Little endian Vs Big endian

Question

Lets say I have 4Byte integer and I want to cast it to 2Byte short integer. Am I right that in both (little and big endian) short integer will consist of 2 least significant bytes of this 4Byte integer?

Second question:
What will be the result of such code in little endian and big endian processor?

int i = some_number;  
short s = *(short*)&i;

IMHO in big endian processor 2 most significant bytes would be copied, and in little endian 2 least significant bytes would be copied.

Answer 1

Am I right that in both short integer will consist of 2 least significant bytes of this 4Byte integer?

Yes, by definition.

The difference between bigE and littleE is whether the least significant byte is at the lowest address or not.
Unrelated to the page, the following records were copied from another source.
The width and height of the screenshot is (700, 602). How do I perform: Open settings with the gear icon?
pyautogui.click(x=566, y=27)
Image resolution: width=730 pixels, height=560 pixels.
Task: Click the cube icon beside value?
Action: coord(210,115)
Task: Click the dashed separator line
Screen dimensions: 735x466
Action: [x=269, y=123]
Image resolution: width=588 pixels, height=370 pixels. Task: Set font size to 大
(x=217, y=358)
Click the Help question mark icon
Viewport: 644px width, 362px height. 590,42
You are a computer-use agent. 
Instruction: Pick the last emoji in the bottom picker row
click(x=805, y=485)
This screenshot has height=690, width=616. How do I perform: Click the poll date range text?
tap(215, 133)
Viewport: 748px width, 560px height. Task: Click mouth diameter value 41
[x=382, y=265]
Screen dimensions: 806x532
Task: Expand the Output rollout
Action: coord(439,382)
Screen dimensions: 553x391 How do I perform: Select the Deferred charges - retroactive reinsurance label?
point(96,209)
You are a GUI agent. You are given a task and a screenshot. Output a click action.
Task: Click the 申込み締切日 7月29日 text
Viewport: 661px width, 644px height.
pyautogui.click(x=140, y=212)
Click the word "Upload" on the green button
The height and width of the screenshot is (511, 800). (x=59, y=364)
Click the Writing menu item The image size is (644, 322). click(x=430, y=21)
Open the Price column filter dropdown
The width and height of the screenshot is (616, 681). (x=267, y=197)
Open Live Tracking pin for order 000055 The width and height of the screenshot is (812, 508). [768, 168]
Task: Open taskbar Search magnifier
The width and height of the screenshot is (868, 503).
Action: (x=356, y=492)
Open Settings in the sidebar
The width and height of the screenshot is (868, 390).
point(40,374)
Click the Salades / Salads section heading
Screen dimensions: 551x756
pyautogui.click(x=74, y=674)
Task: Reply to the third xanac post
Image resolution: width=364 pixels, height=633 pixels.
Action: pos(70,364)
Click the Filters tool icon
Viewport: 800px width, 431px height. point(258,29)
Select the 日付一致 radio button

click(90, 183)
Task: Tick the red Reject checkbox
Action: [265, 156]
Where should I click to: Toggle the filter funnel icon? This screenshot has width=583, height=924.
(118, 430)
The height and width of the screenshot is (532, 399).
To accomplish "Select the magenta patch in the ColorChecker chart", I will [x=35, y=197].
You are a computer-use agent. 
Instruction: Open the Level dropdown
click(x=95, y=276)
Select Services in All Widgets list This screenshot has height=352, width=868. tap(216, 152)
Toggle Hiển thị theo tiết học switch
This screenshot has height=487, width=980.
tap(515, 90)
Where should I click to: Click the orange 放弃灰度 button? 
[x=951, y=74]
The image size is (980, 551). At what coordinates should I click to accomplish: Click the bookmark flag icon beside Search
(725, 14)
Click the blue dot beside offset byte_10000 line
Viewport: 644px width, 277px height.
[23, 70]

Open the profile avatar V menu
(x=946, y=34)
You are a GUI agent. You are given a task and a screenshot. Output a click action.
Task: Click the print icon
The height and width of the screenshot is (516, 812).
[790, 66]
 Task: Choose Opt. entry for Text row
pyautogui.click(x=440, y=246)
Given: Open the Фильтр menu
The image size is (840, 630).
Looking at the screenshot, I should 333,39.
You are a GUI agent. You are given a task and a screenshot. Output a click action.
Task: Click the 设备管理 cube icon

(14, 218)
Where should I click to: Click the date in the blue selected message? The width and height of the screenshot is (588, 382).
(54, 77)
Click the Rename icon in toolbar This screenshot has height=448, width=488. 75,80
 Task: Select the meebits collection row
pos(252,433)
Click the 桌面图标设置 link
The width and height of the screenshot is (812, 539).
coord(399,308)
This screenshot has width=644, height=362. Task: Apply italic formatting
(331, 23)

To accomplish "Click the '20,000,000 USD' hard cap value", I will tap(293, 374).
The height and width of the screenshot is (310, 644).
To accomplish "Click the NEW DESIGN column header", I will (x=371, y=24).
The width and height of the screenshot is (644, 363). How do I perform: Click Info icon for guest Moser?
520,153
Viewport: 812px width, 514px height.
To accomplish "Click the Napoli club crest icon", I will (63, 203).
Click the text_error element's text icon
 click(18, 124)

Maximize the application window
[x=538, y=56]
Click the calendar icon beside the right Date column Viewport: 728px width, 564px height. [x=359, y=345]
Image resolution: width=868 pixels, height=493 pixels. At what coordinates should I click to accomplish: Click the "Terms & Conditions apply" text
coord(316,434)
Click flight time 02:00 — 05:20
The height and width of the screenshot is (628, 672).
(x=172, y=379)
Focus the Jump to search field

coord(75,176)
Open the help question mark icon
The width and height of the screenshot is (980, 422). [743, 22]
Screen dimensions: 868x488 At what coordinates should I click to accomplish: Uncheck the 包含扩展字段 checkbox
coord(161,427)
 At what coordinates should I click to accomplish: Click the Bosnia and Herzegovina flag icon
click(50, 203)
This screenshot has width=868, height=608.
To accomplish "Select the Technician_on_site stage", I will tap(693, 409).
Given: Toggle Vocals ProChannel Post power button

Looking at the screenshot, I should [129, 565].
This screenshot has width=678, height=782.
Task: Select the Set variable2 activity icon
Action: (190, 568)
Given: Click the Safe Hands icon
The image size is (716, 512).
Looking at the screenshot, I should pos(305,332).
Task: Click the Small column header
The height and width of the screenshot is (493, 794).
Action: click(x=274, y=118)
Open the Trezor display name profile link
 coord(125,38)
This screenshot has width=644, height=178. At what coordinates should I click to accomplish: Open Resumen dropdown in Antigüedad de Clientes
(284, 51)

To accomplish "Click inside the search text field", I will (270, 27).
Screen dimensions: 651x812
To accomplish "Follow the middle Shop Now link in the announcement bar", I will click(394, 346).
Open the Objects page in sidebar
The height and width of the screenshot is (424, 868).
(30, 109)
On a little endian processor, the lowest addresses are the least significant bits, x86 does it this way.

These give the same result on little E.

short s = (short)i;
short s = *(short*)&i;

On a big endian processor, the highest addresses are the least significant bits, 68000 and Power PC do it this way (actually Power PC can be both, but PPC machines from Apple use bigE)

These give the same result on big E.

short s = (short)i;
short s = ((short*)&i)[1]; // (assuming i is 4 byte int)

So, as you can see, little endian allows you to get at the least significant bits of an operand without knowning how big it is. little E has advantages for preserving backward compatibility.

So what's the advantage of big endian? It creates hex dumps that are easier to read.

Really, the engineers at Motorola thought that easing the burden of reading hex dumps was more important than backward compatibility. The engineers at Intel believed the opposite.

Answer 2

1. Yes. When you convert values, you don't have to worry about endianness.

2. Yes. When you convert pointers, you do.